I spent a full day Monday with my youngest son Jake and his fourth grade class at the Ernie Miller Nature Center. What a great place to teach children about so many important things. We learned about consumers, producers and de-composers. The program allows the children to wonder around the grounds searching for clues. Once they solve the clue they receive a puzzle piece. The end result was a large puzzle with all pieces intact explaining what we need to have on earth to survive. It was a great field trip and the weather was warm and dry. Who could ask for a better day?

Here's a big welcome to Johnson Farms, a new Savvygardener supporter. The Johnson Farm is located in Belton, Missouri. Jeanne and Tom Johnson have been in the farming business for over thirty years, and enjoy sharing the beauty of their 140 acre farm. They are in their fifth season of offering "more flowers for less dollars" to the Kansas City-area, and look forward to seeing you and your neighbors this spring for your garden and landscape needs. Johnson Farms is full service nursery with many beautiful plants to choose from. Sounds like a place I need to visit. Won't you join me?

As you can see we are riding the spring roller coaster. Rainy one day, sunny, warm, and humid the next. How about that storm we had early Tuesday morning? The thunder was on top of our house and the hail pelted our windows. I love sleeping when it storms but must admit this one was noisy. We seemed to get a good dose of rain which is fine by me. The less I have to water the happier my wallet is. We are headed into a week of unstable weather. Hopefully we will have a few days to plant. Remember, do not work the soil if it is wet. The soil needs to crumble in your hands like chocolate cake (video). Working wet soil will only set you and your plants up for failure. Be savvy!

~ Shelly   

Are Your Roses OK?

* [DATASET EXTRACT]:

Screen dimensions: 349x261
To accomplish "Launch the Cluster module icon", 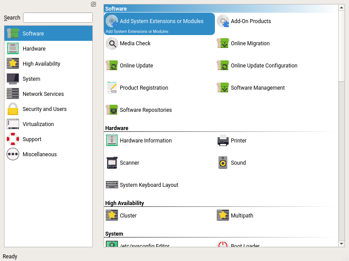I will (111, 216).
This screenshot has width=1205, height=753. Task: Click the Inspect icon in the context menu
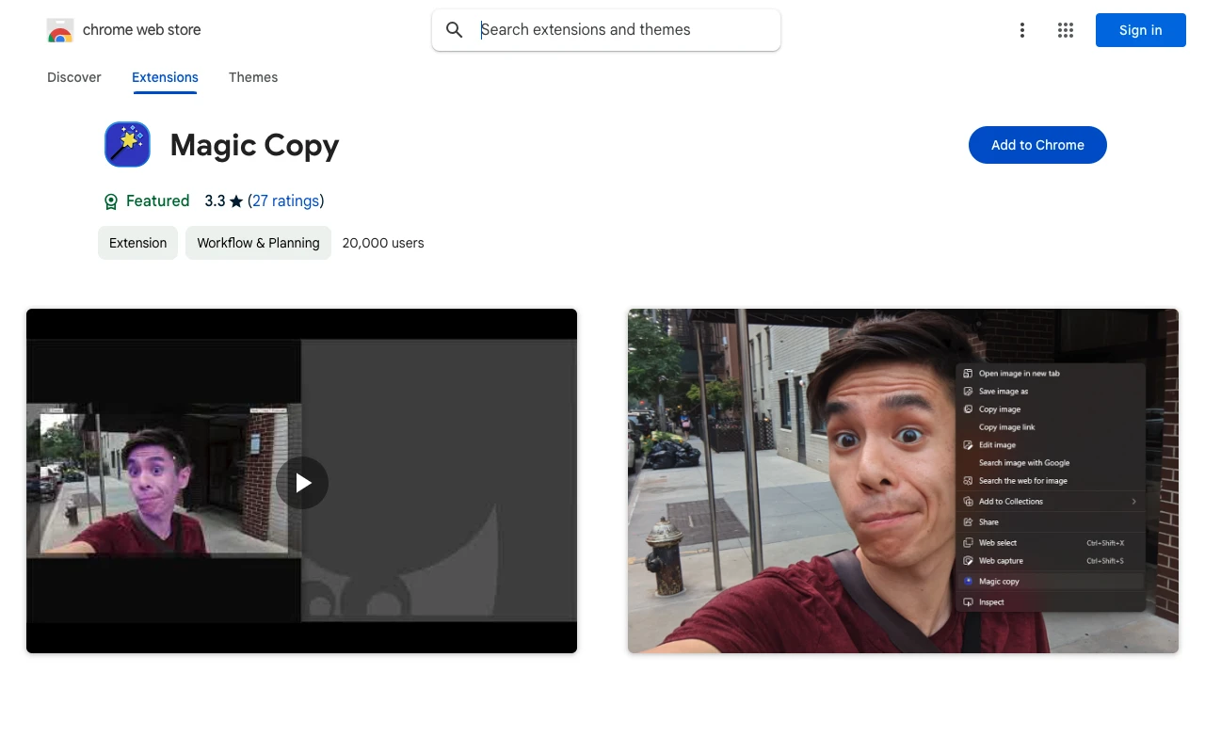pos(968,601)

---

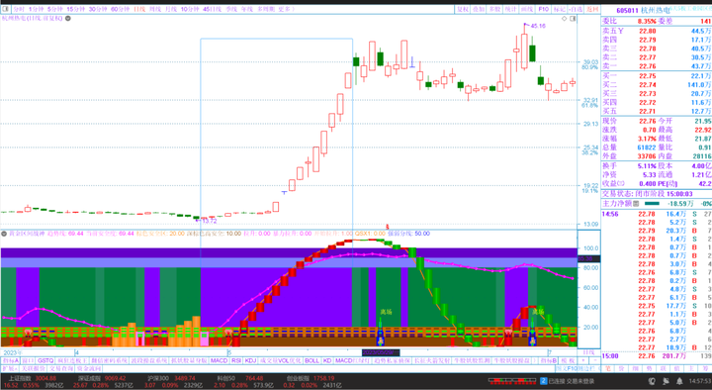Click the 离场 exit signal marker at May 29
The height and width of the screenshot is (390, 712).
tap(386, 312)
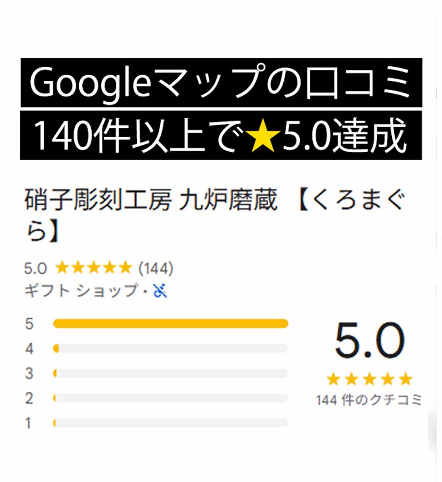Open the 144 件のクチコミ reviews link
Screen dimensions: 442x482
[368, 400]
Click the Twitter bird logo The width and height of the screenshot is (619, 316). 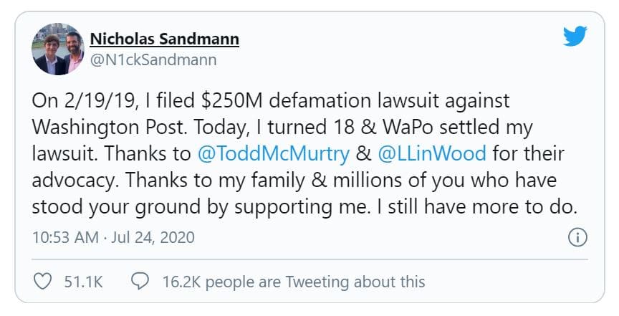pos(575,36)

* [WORK REQUIRED]:
Reproduce the gardening newsletter excerpt word for word, beginning at "As you can see" and ending after "failure. Be savvy!".

* [ANSWER TO THE PROBLEM]:
As you can see we are riding the spring roller coaster. Rainy one day, sunny, warm, and humid the next. How about that storm we had early Tuesday morning? The thunder was on top of our house and the hail pelted our windows. I love sleeping when it storms but must admit this one was noisy. We seemed to get a good dose of rain which is fine by me. The less I have to water the happier my wallet is. We are headed into a week of unstable weather. Hopefully we will have a few days to plant. Remember, do not work the soil if it is wet. The soil needs to crumble in your hands like chocolate cake (video). Working wet soil will only set you and your plants up for failure. Be savvy!